In jedem Fall wurden seitdem zahlreiche Transmembran-Tyrosinphosphatasen kloniert und charakterisiert,
deren Struktur der von CD45 stark ähnelt.
Sie verfügen über ein einzelnes Transmembransegment,
eine katalytische Domäne im Inneren und eine Vielzahl unterschiedlicher Strukturen auf der Außenseite.
Die große Überraschung, zumindest für mich, war allerdings,
dass all diese Strukturmotive denen von Zelladhäsionsmolekülen entsprechen.
Die Transmembran-Tyrosinphosphatasen sind Zelladhäsionsmoleküle, d.h. im Gegensatz zu Wachstumsfaktor-Rezeptoren,
die auf zirkulierende Wachstumsfaktoren reagieren, finden sich für Tyrosinphosphatasen solche Wachstumsfaktoren nicht,
was natürlich bedeutet, dass sie entweder an Interaktionen zwischen den Zellen beteiligt sind
oder durch Interaktionen zwischen den Zellen oder zwischen Zelle und Matrix reguliert werden,
wobei die spannende Möglichkeit besteht, dass sie auch an der Kontaktinhibition,
die eine so wichtige Rolle bei der Onkogenität spielt, direkt beteiligt sind.
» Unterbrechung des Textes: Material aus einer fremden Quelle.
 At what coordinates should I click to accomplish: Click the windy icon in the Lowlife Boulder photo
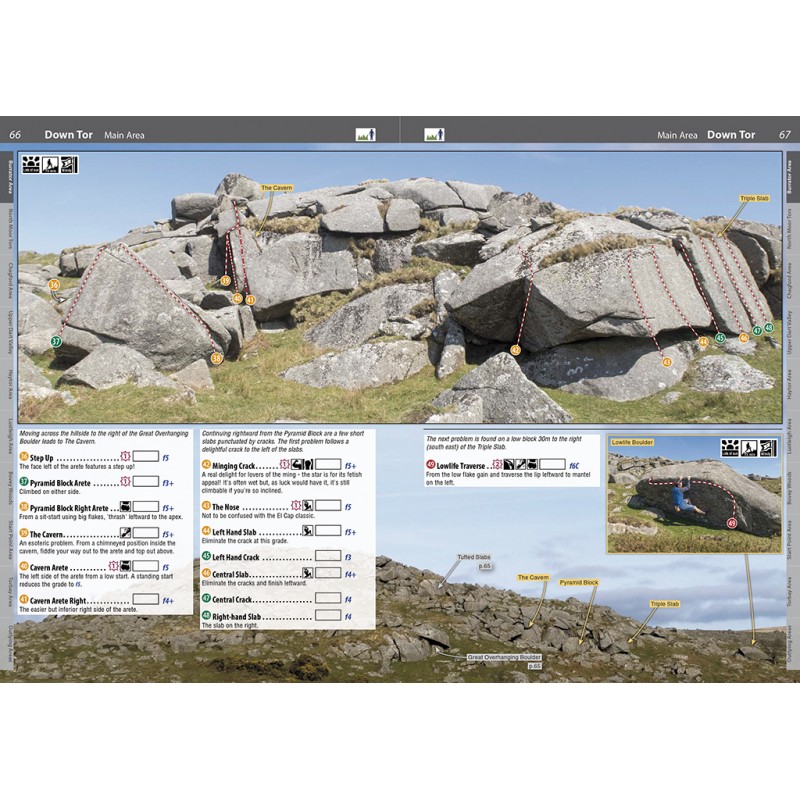tap(767, 447)
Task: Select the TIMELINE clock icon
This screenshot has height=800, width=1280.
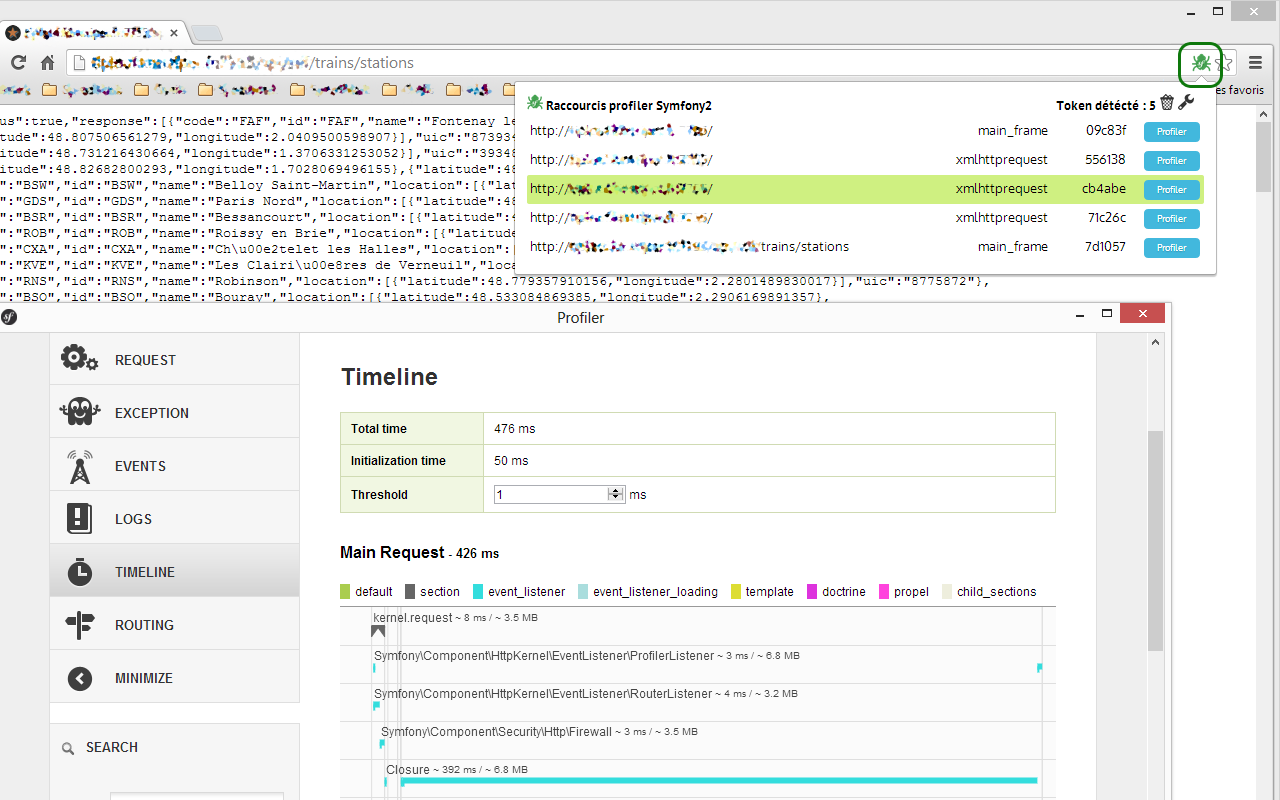Action: pyautogui.click(x=79, y=571)
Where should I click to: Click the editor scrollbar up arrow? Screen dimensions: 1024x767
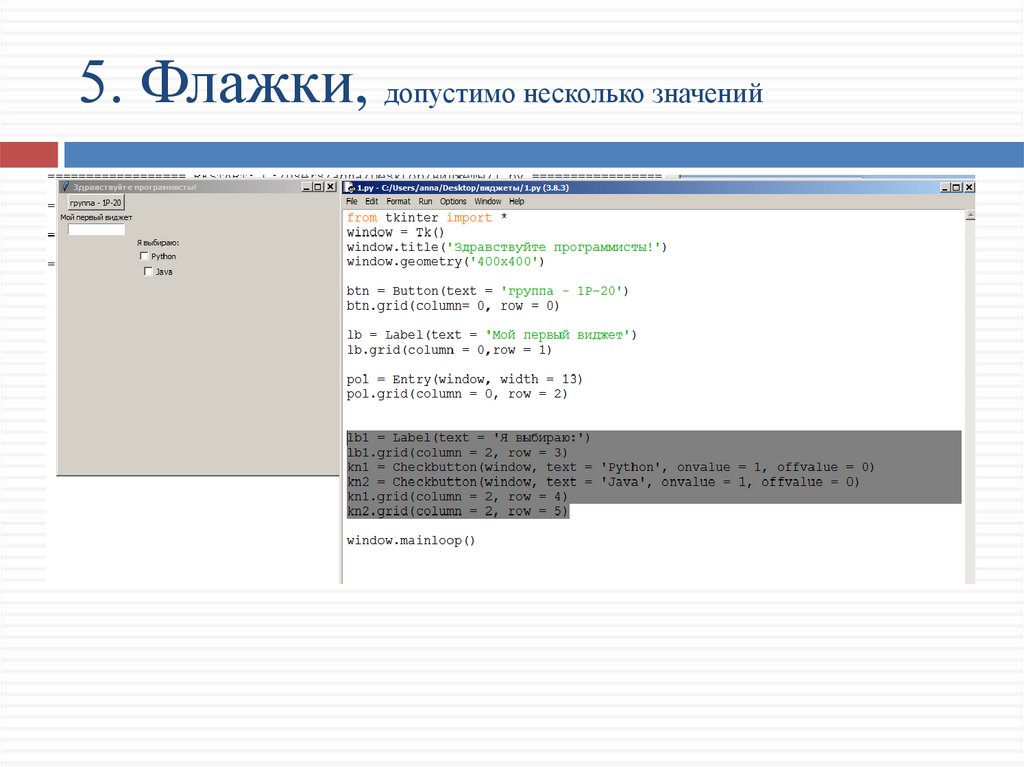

Ich bin mir sicher, dass viele von Ihnen wissen, dass für das Züchten von Zellen in einer Petrischale
eine feste Unterlage und die Zugabe von Wachstumsfaktoren notwendig sind.
Die Zellen wachsen dann bis zur Konfluenz.
In dem Augenblick, in dem die Zellen miteinander in Kontakt treten,
hören sie auf zu wachsen – das bezeichnen wir als Kontaktinhibition.
Nur transformierte Zellen wachsen auf den anderen Zellen weiter und können so Tumore bilden.
Das ist eines der Kennzeichen der Transformation – eine Zelle, die sich nicht länger an die Beschränkungen,
denen eine normale Zelle unterliegt, hält, die keine feste Unterlage mehr benötigt, die auf weichem Agar wachsen kann.
Sie braucht keine Wachstumsfaktoren mehr, sondern produziert ihre eigenen, und wird durch Kontakt nicht mehr inhibiert.
Es besteht also die spannende Möglichkeit, dass Transmembran-Tyrosinphosphatasen durch Unterstützung der Kontaktinhibition
wie eine Art Tumorsuppressor antikarzinogen wirken; bestätigt wurde das jedoch noch nicht.
Nun, wie Tim vorhin schon sagte, Krebs ist offensichtlich viel komplizierter.
Wir wissen heute, dass er aus einer Reihe genetischer Veränderungen resultiert, Mutationen,
die über einen Zeitraum von vielen Jahren auftreten, klonalen Mutationen,
die ausgewählt wurden, weil sie der Zelle vermutlich einen proliferativen Vorteil bieten.
Und natürlich führen diese Mutationen wiederum zu einer Reihe onkogener Ereignisse,
die zusammengenommen zu dem fortgeschrittenen Krankheitsstadium beitragen.
Wir kennen jedoch viele dieser Ereignisse, der Wege, die zur Tumorgenese, Tumorprogression,
Mutagenese und anderen Reaktionen, die bei Krebs auftreten, führen.
Ich persönlich denke, dass wir früher oder später, vermutlich eher früher als später, in der Lage sein werden,
einen Großteil dieser Informationen zusammenzuführen und viele Krebsformen unter Kontrolle zu bringen.
Wann genau das der Fall sein wird, kann ich Ihnen allerdings nicht sagen.
Dies ist also das Fachgebiet, mit dem ich mich seit ungefähr 150 Jahren beschäftige.
Ich bedanke mich für Ihre Aufmerksamkeit.